In responsive interfaces, components often need slight adjustments at different breakpoints. Without variables, you’d have to duplicate artboards or manually replace components. With variables and modes, you can:

  • Define a single component with multiple variants for spacing, layout, or size.

  • Bind it to a layout-aware variable, such as Mode/Layout or Size/View.

  • Watch it adapt automatically when switching from Desktop to Mobile mode.

This approach is useful in all kinds of places: buttons that resize across breakpoints, cards that collapse or stack differently on smaller screens, navigation bars that switch to icon-only views, or headings that scale for readability on mobile.
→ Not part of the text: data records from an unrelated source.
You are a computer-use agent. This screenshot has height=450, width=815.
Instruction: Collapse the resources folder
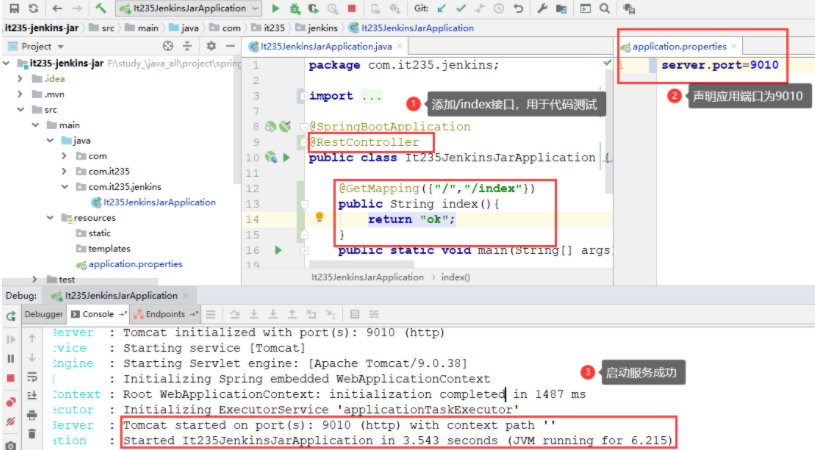pyautogui.click(x=50, y=218)
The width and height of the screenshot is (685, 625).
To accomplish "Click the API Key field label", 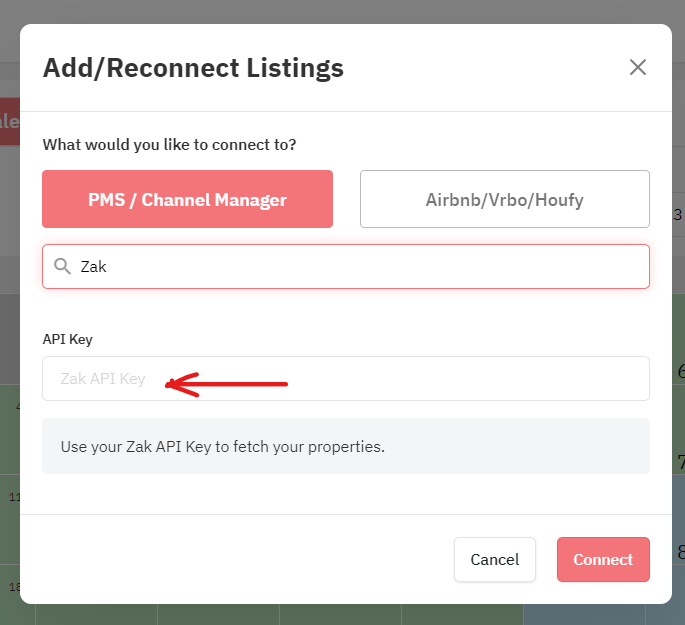I will (x=67, y=339).
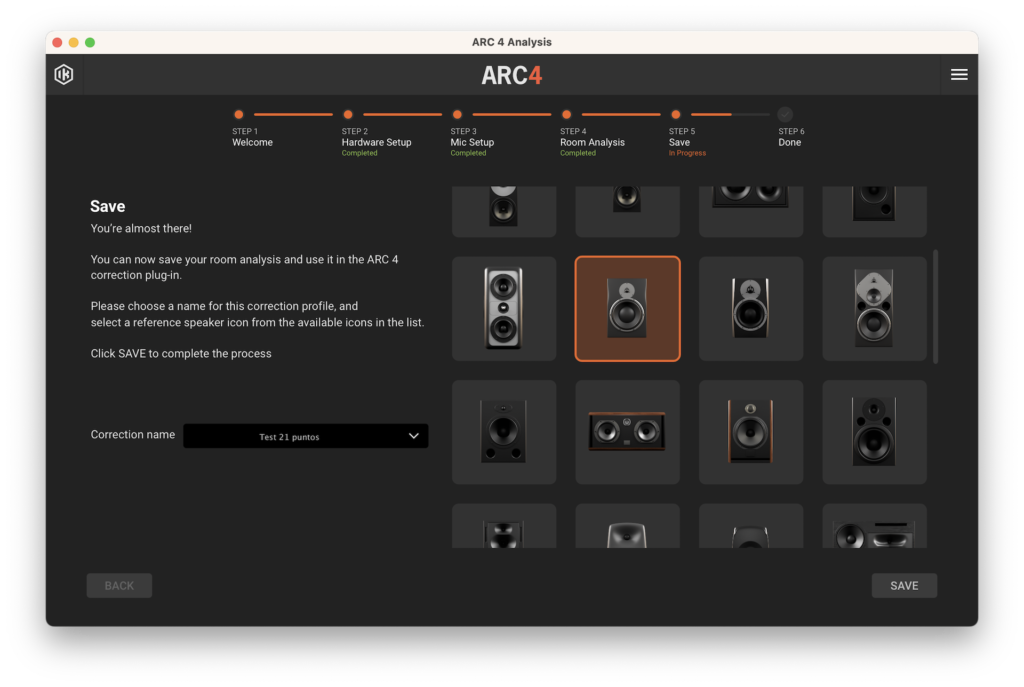The image size is (1024, 687).
Task: Go to Step 1 Welcome
Action: click(x=239, y=115)
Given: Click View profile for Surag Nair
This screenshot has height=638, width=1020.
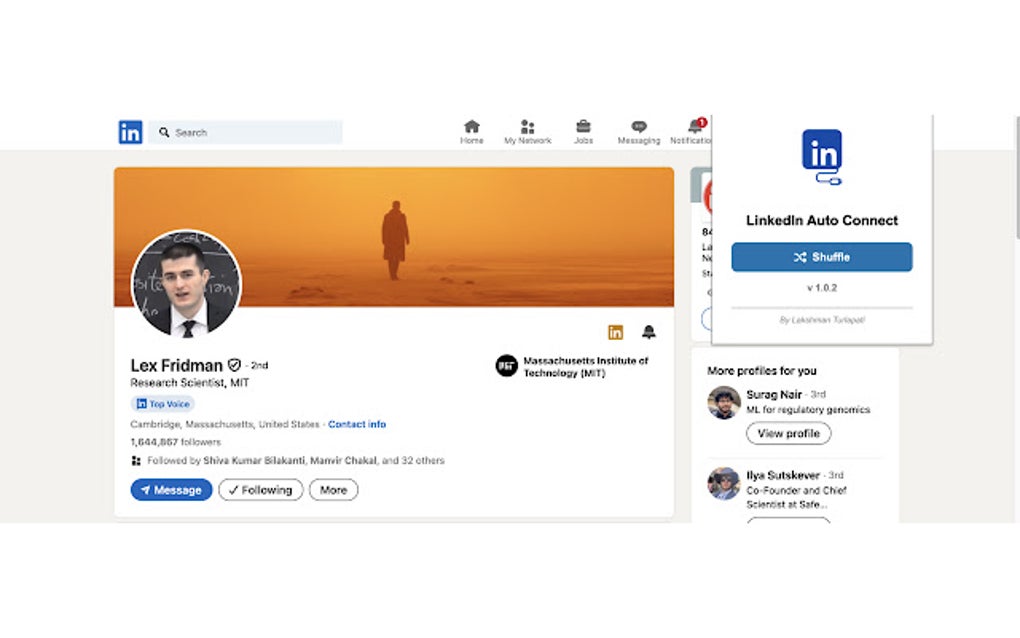Looking at the screenshot, I should click(788, 433).

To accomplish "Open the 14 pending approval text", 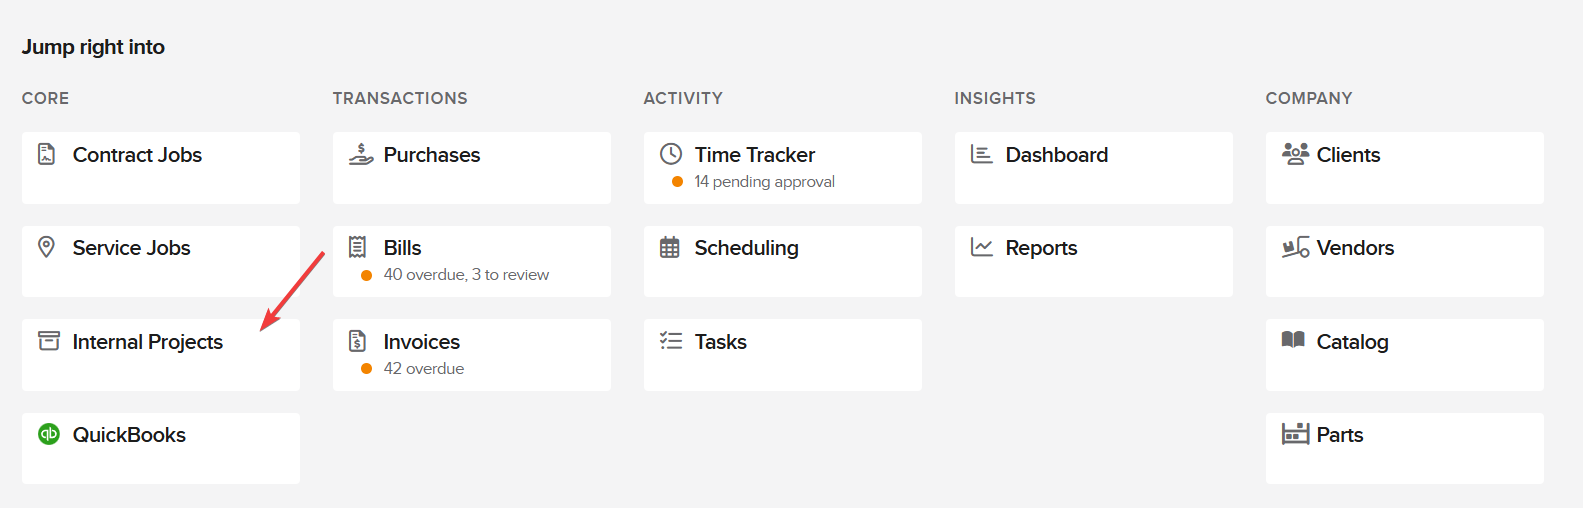I will 764,182.
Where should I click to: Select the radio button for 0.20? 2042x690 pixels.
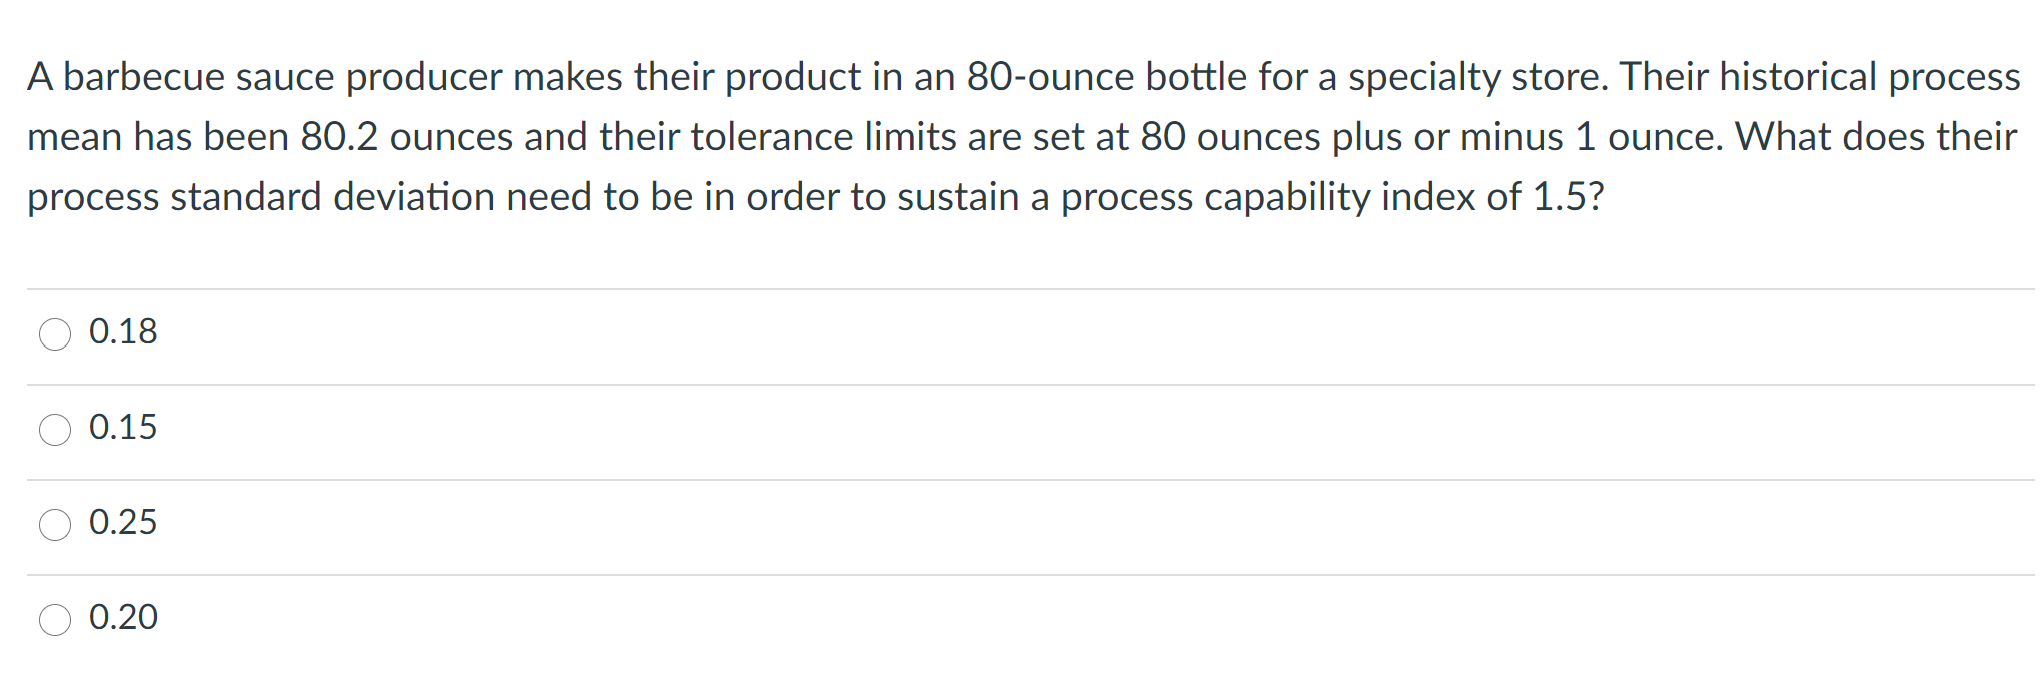click(56, 620)
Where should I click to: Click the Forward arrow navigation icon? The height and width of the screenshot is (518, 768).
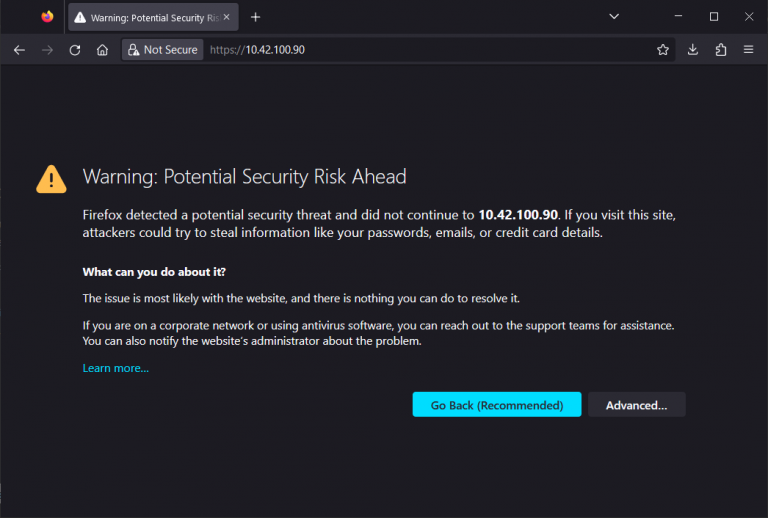click(x=47, y=50)
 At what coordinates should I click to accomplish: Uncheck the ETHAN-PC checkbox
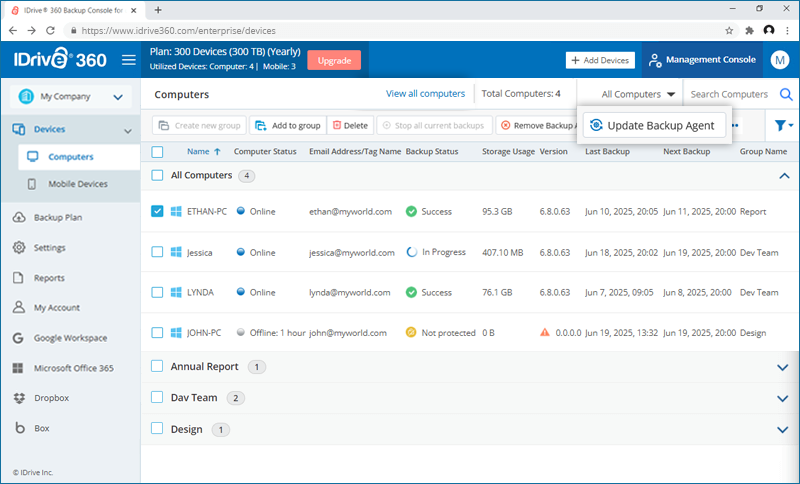tap(157, 212)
Use variables to drive variant changes only when tokens alone aren’t enough—for example, when you need to completely restructure a layout or change visibility. For smaller style adjustments like padding or font size, stick to tokens. This keeps your component logic simple and easier to maintain.

Quick tip: Create a dedicated variable like ComponentMode or DeviceType to control responsive variants across multiple components at once. This ensures every component switches together when the layout changes.

Bringing it all together

It’s not about mastering a dozen different features. It’s about understanding how a few key tools work together to make your life easier.

Constraints handle the basics, keeping elements anchored as screens change size. Auto Layout manages the spacing and flow so you’re not constantly nudging margins. Variables keep colors, spacing, and typography consistent across breakpoints. And once you add component variants, your whole design system starts adapting naturally to any screen.

It takes some planning up front, but the payoff is worth it. Don't try to build the perfect responsive system on day one. Start with a few spacing tokens and a single flexible component. As you get comfortable, you’ll see how much easier it becomes to scale your layouts across devices.